Second: The importance of hemodynamic monitoring in CS. Use of the Swan-Ganz catheter declined after clinical trials failed to show benefit in a general acute heart failure population. However, since then, several observational reports have shown benefit from right heart catheterization in CS. Current American Heart Association guidelines suggest it can be helpful in this situation. Right heart catheterization is essential for identifying hemodynamic abnormalities and guiding decision-making regarding the need for MCS.

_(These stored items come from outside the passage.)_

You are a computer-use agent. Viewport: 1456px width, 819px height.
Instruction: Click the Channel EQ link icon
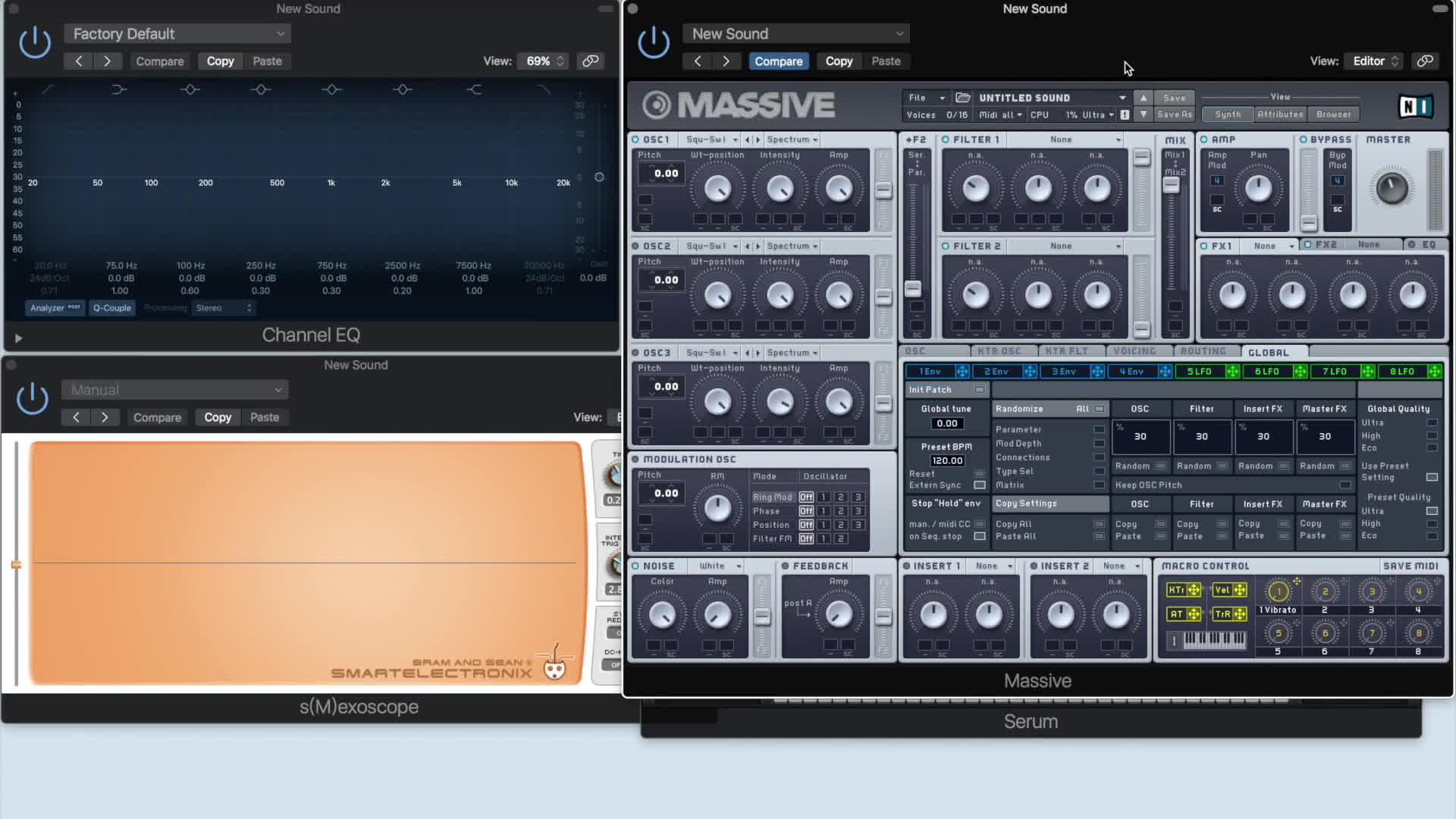coord(590,61)
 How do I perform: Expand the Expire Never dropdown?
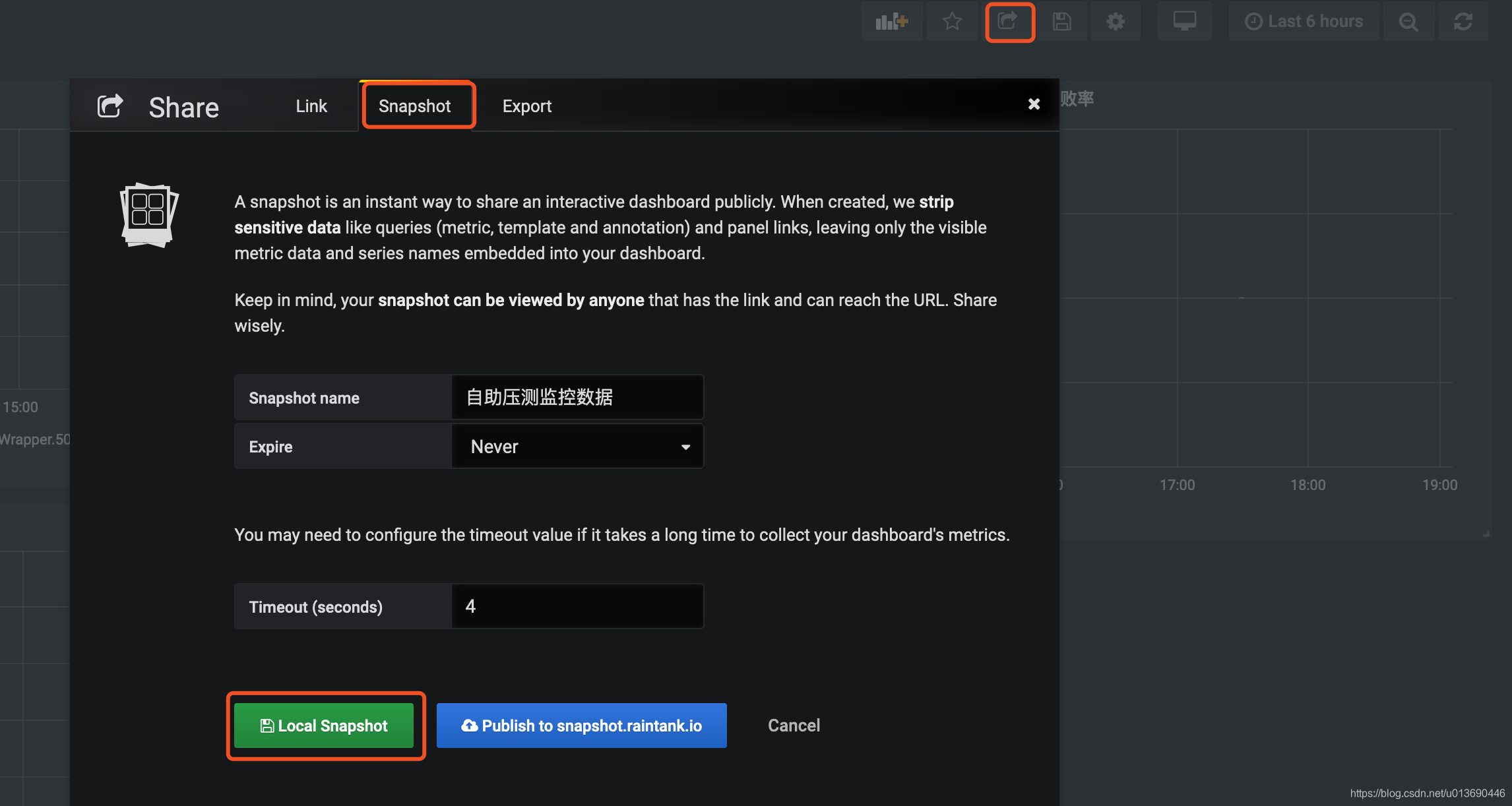click(577, 447)
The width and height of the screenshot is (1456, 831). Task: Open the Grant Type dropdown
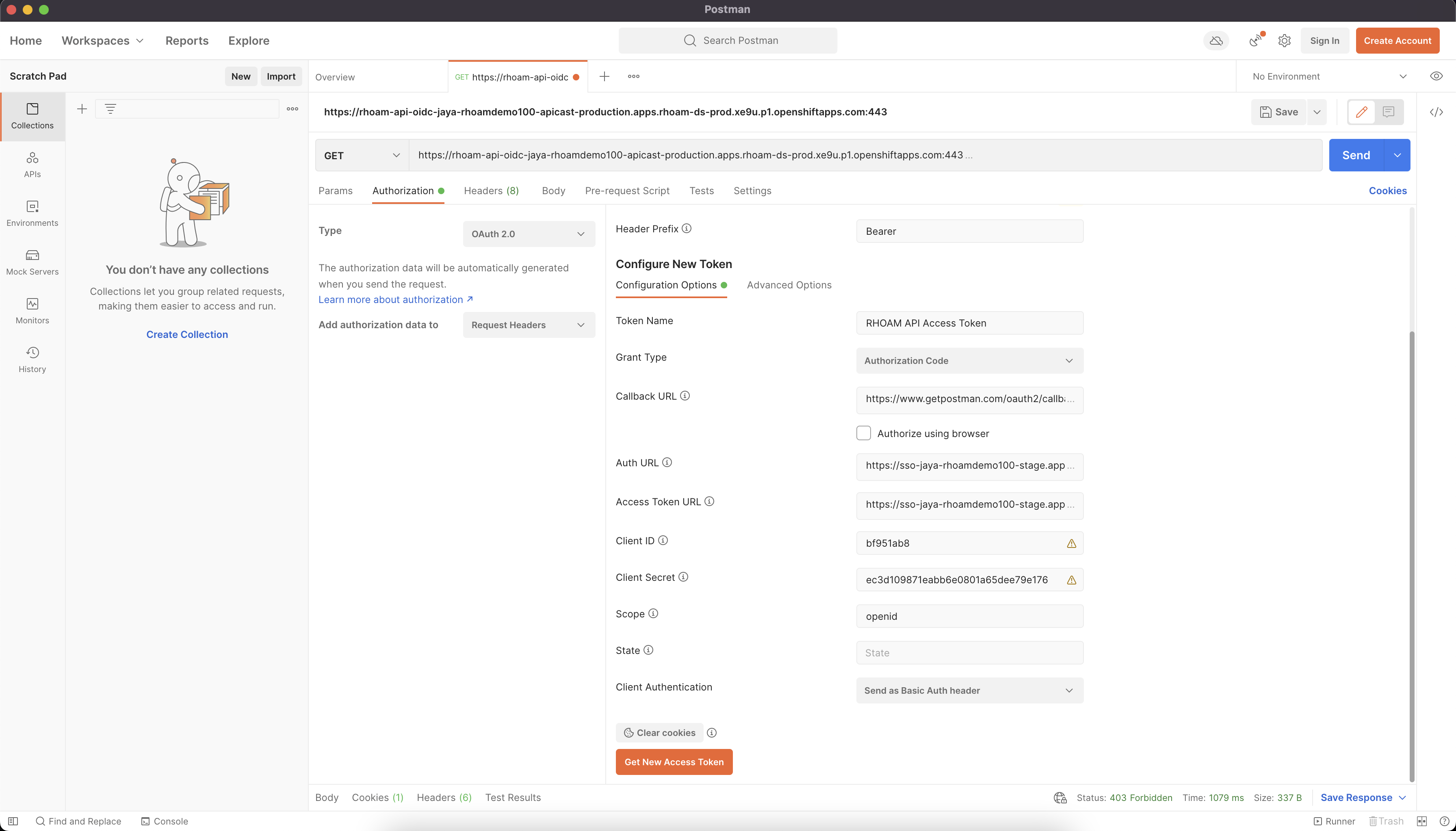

Third, the shock team model emphasizes the early use of MCS. The authors found that every 60-minute delay in insertion of MCS was associated with a 9.9% increase in mortality. Generally, the Inova model recommended the Impella CP (Abiomed) as the standard device used for left ventricular support, although several devices were used according to the needs of the patient. In addition to interpretation of standard data obtained during right heart catheterization, practitioners involved in the management of CS should be familiar with the CPO and PAPi. These are novel hemodynamic parameters that are used commonly in contemporary shock algorithms to determine whether left- and/or right-sided mechanical support is needed.
This was a single-center observational study with the usual associated limitations; the use of a historical control group is suboptimal. Future multicenter studies will help refine the optimal use of shock teams. Despite these limitations, the study by Tehrani et al represents a major advancement in our understanding of the optimal approach to treating cardiogenic shock.